Fig 1.
a) Schematic representation of SEAM architecture composed of PMMA housings with embedded magnets, PDMS channels, and a removable cell culture insert. b) Images of the removable culture inserts including porous track etched (top) and soft self-assembled (bottom) culture regions. Scale bar = 1 mm. c) Assembled SEAM culture module with top and bottom microfluidic channels filled with red and blue dyes to demonstrate distinct fluidic compartments within a magnetically sealed architecture.
Fig 2.
a) Schematic and assembled seeding module composed of top and bottom housing layers and a magnetically sealed culture insert.
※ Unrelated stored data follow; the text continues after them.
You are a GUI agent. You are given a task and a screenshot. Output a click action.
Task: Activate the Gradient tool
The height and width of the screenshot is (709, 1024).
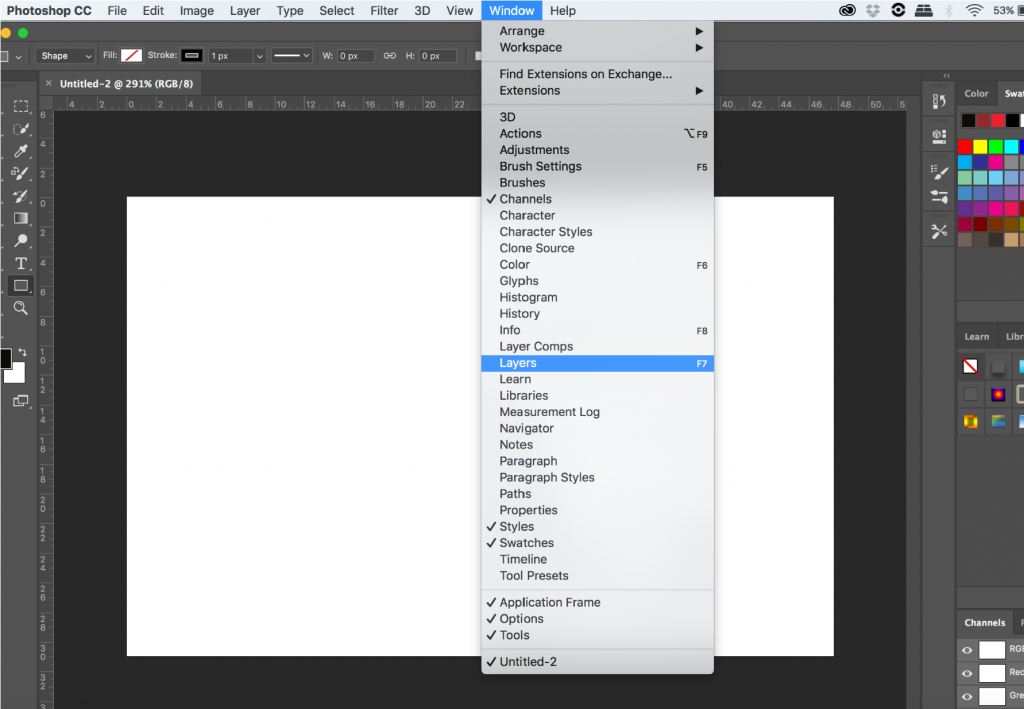pos(21,218)
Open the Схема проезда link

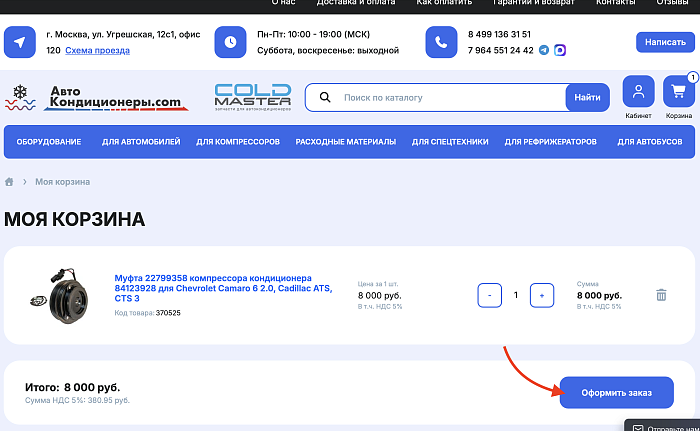click(x=97, y=50)
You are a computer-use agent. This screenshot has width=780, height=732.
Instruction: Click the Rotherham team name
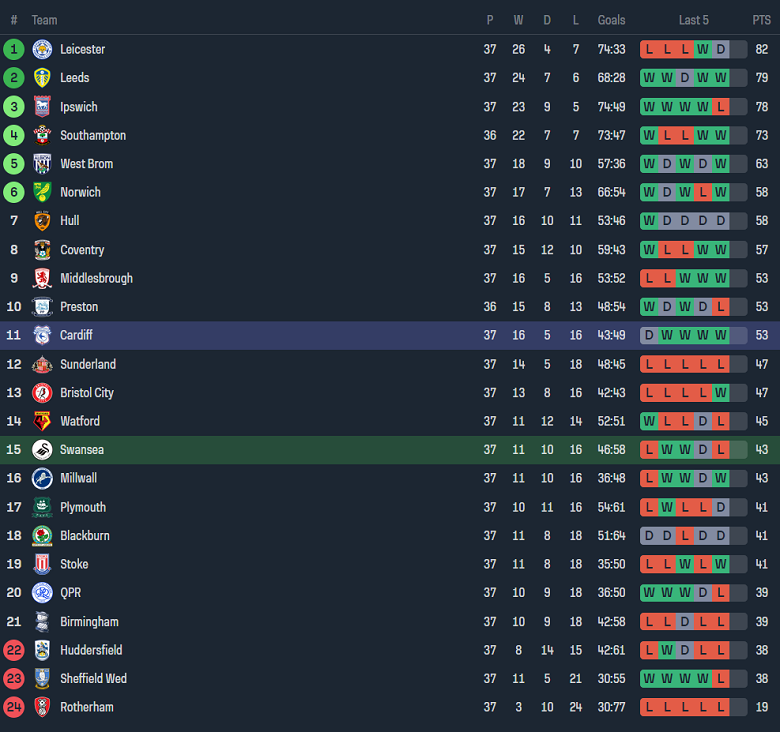tap(87, 707)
In the assembled module (right), the bottom channel was filled with yellow dye and the open access cell addition region filled with blue dye to aid visualization. b) Workflow (steps 1–4) to establish co-cultured tissue interfaces. The desired cell number was added to the culture region of the insert and allowed to attach. The insert was then decoupled from the PMMA housings, flipped over, resealed, and seeded with a second population. c) Representative image of co-cultured primary human alveolar epithelium stained for occludin (green) and primary human microvascular endothelium stained for VE-cadherin (red) both with nuclear counterstain (blue). Scale bars = 40 μm.
Fig 3.
a) Layers comprising the gravity fed perfusion module. b) Side view of connected perfusion and culture modules. The fluidic circuit (inlet reservoir, aa, through the culture module to the outlet reservoir, bb) was gently primed with medium using a syringe. c) Once filled, surface tension kept the medium from spilling out of the reservoirs, and the difference in hydrostatic pressure ΔP induced fluid flow from inlet to outlet reservoirs.
Table 1.
Differential height vs. predicted flow rate and shear stress.
Fig 4.
SEAM experimental workflow options.
a) Cells are seeded directly on the culture region of the desired insert at a known density using the seeding module. b) The culture insert with attached cells is transferred to the culture platform for long-term perfusion culture and exposure studies. c) The insert can then be directly transferred for off chip lysis and nucleic acid isolation or d) mounted on a slide for imaging. Cells can also be imaged within the platform using a long working distance objective. e) The modular approach enables a combination of imaging and gene level responses to be easily explored.
Fig 5.
SEAM readouts after LPS stimulation.
a) To explore SEAM readouts that mimic vascular inflammation, human microvasular endothelial cells were seeded and transferred to the coupled culture and micro-perfusion modules. b) After apical simulation with LPS for 4 hours, cells were and stained in-channel and the membrane was transferred to a glass slide to explore ICAM1 surface expression after exposure to stimulation. Scale bar = 40 μm. c) To demonstrate rapid and robust RNA isolation, inserts were removed from the architecture and transferred to off-chip RNA isolation. Statistically significant (p<0.001) differences in mRNA expression were observed in ICAM1, CXCL1, CXCL2, and CCL2 with VFW (endothelial marker) remaining constant. SEAM is able to replicate both gene expression and differential surface protein responses to LPS stimulation with an easy to use workflow.
Fig 6.
a) Incorporation of self-assembled membrane into laminated carrier insert. Young’s modulus of membrane is similar to brain tissue. b) After 3 days in culture on the SA membrane, separate membranes were stained for MAP2 (dendridic marker, scale bar = 40 μm) and processed for gene expression analysis. Gene expression of Neurodap1, NCAM1, TrkA, and c-fos, on the soft self-assembled substrate were closer to rat brain gene expression (dashed horizontal line) than those cultured on rigid substrates.